◆ **Texto de estudo**

Essa integração não se deu facilmente, uma vez que a maioria dos críticos de arte e mesmo artistas negavam-se a reconhecer como arte a produção de doentes mentais. O crítico Mário Pedrosa foi o primeiro, entre nós, a defender a legitimidade da expressão daqueles artistas que surgiam, por assim dizer, à margem da história.
A resistência dos que negavam valor artístico àquelas obras decorria do preconceito contra o doente mental e da incompreensão da natureza mesma do trabalho artístico. Custaram a compreender que não era a loucura que fazia daquelas pessoas artistas, e, sim, a vocação, o talento de que nasceram dotadas. Não é a loucura que produz arte, uma vez que das dezenas de pacientes que trabalharam nos ateliês do CPN, no Engenho de Dentro, só uns poucos -cinco- de fato criaram obras de real qualidade estética.
Por outro lado, deve-se entender que o propósito da dra. Nise não era formar artistas, mas, sim, oferecer aos pacientes a possibilidade de se expressar e, desse modo, dar vazão a impulsos e inibições que não encontrariam outro modo de superar. É que, em geral, o doente mental tem dificuldade de se expressar logicamente, como o exige a linguagem verbal. Já a linguagem pictórica, não-verbal, constituída de cores, linhas, símbolos visuais, dispensa o logos para se estruturar. Por essa razão, ao mesmo tempo que serve de vazão aos impasses emocionais, permite-lhe construir uma totalidade simbólica plena, bela, que lhe dá alegria e autoafirmação.

◆ **Trechos de dados**
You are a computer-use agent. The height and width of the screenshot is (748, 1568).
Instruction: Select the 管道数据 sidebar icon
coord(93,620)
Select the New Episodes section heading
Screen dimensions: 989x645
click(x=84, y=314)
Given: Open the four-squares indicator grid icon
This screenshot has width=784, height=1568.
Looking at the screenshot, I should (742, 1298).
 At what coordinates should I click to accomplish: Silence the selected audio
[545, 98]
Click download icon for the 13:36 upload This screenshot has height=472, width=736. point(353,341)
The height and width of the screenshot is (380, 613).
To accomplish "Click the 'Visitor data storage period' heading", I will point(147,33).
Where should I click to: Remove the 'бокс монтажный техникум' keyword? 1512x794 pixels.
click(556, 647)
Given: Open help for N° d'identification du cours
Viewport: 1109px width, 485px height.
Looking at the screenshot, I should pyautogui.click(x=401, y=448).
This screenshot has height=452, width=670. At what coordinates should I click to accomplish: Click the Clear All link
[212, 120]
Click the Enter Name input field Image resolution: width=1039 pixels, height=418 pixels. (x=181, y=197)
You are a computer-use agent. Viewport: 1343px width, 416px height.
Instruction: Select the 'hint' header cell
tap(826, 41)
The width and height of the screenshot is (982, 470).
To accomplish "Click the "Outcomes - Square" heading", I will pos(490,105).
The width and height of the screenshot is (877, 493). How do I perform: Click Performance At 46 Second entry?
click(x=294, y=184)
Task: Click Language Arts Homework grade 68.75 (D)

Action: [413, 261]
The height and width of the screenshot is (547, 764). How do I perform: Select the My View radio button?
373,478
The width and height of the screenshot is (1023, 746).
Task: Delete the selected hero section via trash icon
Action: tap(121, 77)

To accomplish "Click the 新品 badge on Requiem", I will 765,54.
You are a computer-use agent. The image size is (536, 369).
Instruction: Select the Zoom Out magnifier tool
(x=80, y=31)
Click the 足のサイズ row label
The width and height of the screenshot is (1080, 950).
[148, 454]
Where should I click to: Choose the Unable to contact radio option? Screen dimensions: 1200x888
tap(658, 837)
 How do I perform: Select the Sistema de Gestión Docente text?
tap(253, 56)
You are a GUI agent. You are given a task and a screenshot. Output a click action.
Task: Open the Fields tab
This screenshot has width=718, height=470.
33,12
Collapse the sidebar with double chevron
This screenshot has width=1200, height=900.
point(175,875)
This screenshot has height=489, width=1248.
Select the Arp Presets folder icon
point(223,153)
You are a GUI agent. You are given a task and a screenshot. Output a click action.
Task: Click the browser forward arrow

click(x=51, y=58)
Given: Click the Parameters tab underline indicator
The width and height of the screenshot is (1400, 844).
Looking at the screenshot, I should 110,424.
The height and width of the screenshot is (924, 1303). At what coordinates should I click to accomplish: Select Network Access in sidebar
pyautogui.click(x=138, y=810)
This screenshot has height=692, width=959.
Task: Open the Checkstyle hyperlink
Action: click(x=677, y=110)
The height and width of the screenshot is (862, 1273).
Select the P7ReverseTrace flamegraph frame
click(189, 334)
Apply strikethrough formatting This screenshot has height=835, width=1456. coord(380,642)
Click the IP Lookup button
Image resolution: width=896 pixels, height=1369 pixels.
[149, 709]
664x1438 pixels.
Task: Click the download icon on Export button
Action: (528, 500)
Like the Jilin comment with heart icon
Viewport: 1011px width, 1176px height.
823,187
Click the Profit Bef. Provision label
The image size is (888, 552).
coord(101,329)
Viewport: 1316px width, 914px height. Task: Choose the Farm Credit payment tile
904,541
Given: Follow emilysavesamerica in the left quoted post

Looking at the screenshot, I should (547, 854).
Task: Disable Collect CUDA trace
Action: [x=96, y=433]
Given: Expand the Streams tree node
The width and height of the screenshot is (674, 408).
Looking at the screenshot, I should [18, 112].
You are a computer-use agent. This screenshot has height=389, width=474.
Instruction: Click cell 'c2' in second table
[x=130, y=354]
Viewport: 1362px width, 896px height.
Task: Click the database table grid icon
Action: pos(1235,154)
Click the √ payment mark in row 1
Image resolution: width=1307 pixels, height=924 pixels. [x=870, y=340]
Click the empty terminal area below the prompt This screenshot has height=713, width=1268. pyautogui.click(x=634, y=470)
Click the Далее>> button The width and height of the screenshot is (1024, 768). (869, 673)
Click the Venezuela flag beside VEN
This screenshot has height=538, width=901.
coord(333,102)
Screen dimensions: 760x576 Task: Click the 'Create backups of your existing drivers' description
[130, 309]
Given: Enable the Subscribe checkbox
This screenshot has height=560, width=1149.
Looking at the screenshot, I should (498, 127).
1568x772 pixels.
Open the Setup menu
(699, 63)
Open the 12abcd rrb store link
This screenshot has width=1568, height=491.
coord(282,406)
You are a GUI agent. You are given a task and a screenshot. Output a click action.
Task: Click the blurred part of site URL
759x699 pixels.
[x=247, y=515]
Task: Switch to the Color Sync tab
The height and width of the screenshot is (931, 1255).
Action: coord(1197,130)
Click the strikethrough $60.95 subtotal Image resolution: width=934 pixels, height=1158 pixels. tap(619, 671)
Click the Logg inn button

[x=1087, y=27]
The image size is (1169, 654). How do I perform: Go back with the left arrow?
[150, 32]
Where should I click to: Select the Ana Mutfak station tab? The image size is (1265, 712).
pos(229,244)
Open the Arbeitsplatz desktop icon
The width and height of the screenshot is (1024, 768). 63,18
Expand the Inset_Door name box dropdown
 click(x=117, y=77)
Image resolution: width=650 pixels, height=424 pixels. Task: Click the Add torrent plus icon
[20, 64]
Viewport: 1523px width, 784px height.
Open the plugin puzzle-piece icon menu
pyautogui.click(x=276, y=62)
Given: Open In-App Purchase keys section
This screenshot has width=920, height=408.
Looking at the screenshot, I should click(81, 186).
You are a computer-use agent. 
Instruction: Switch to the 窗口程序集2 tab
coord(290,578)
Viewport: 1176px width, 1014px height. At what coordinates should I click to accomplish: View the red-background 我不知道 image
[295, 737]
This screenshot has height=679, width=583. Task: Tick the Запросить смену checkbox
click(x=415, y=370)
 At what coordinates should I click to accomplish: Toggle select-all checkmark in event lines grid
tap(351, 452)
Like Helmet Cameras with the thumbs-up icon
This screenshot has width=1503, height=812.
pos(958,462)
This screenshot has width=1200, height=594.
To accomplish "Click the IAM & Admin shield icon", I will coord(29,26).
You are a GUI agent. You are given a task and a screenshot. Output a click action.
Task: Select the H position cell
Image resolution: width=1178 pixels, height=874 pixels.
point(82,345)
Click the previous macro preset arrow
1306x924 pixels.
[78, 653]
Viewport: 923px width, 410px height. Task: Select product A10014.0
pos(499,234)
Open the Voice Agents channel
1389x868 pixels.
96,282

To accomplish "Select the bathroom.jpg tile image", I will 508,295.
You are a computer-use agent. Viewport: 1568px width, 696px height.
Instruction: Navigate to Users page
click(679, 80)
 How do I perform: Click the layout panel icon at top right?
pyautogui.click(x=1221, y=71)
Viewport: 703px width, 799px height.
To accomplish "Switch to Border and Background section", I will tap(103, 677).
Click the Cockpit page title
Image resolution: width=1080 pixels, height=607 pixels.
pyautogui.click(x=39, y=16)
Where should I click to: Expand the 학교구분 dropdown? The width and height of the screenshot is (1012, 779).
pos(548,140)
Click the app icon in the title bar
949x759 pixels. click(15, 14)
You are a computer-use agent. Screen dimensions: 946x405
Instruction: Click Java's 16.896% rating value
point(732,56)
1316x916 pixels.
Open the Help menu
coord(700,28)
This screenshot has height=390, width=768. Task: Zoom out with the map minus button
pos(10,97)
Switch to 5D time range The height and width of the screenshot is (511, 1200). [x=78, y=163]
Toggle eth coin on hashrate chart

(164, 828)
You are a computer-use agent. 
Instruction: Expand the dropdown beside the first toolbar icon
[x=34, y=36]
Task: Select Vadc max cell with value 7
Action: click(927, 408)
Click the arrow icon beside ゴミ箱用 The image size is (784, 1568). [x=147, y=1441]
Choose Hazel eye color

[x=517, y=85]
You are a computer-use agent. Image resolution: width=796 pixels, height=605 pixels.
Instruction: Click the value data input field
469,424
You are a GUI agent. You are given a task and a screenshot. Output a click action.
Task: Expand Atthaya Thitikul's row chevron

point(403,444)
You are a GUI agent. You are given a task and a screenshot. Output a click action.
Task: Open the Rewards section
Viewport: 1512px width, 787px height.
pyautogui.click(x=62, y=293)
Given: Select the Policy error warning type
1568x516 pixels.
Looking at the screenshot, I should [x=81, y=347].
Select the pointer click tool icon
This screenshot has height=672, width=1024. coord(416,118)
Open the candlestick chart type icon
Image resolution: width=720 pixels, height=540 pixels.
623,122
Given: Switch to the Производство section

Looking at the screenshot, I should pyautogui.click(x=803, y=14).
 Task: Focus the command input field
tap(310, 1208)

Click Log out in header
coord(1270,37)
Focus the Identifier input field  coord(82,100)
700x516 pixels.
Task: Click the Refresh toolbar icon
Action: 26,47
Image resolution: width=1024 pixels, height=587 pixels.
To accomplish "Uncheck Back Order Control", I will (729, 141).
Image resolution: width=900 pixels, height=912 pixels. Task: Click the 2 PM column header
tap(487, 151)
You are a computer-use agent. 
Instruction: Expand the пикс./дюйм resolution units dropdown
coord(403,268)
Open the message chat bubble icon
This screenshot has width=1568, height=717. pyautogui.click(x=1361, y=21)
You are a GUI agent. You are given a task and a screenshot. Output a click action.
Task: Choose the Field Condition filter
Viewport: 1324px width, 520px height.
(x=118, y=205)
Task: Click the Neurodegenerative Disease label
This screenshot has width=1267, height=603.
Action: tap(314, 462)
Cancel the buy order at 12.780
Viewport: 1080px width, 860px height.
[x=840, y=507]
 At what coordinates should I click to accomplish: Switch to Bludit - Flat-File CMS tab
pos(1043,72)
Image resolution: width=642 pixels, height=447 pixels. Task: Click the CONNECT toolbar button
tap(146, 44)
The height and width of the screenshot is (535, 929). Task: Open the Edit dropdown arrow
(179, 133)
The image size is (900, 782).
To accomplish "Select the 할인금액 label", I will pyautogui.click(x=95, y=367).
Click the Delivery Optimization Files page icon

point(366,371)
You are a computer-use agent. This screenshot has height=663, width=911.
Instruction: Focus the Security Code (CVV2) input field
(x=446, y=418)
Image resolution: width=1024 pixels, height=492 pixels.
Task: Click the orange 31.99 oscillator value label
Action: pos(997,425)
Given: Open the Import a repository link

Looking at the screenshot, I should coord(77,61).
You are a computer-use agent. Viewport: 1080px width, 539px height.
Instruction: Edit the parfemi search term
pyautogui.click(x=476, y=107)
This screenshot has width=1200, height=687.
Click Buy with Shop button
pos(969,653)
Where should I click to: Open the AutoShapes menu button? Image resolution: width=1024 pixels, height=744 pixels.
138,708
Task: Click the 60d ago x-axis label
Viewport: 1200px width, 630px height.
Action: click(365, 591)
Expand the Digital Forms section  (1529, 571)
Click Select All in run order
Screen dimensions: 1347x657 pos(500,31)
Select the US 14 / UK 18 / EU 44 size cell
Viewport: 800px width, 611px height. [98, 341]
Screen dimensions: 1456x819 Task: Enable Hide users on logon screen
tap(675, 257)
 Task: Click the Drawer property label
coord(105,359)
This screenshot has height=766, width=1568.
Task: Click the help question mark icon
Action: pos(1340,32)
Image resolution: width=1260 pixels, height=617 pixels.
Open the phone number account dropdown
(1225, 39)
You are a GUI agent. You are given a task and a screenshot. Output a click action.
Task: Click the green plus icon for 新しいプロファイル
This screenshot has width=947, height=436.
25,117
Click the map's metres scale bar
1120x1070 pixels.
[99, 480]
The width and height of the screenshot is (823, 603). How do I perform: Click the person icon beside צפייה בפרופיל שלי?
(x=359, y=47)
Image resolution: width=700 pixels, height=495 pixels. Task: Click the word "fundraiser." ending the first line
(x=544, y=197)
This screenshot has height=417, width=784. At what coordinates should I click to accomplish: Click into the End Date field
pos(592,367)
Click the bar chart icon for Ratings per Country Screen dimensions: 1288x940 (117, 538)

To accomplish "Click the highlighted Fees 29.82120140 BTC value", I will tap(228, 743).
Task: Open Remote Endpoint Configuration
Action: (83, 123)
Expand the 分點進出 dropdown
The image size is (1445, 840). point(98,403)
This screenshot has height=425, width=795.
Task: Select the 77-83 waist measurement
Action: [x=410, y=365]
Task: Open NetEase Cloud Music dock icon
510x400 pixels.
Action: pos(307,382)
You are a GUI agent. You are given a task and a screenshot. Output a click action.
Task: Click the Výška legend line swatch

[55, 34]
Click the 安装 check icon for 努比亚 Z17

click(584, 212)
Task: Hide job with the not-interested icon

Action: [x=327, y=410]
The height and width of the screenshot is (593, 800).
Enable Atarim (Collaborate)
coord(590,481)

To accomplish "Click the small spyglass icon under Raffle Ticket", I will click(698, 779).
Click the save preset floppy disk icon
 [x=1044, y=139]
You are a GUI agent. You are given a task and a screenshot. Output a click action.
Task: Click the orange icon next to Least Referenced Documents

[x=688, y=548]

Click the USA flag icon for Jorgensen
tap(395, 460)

◆ **Exercício**
Altere o trecho do texto sobre a arte de doentes mentais que vai de "Por outro lado, deve-se" até "alegria e autoafirmação.", inclusive, trocando "pacientes" por "internos".

◆ **Resposta esperada**
Por outro lado, deve-se entender que o propósito da dra. Nise não era formar artistas, mas, sim, oferecer aos internos a possibilidade de se expressar e, desse modo, dar vazão a impulsos e inibições que não encontrariam outro modo de superar. É que, em geral, o doente mental tem dificuldade de se expressar logicamente, como o exige a linguagem verbal. Já a linguagem pictórica, não-verbal, constituída de cores, linhas, símbolos visuais, dispensa o logos para se estruturar. Por essa razão, ao mesmo tempo que serve de vazão aos impasses emocionais, permite-lhe construir uma totalidade simbólica plena, bela, que lhe dá alegria e autoafirmação.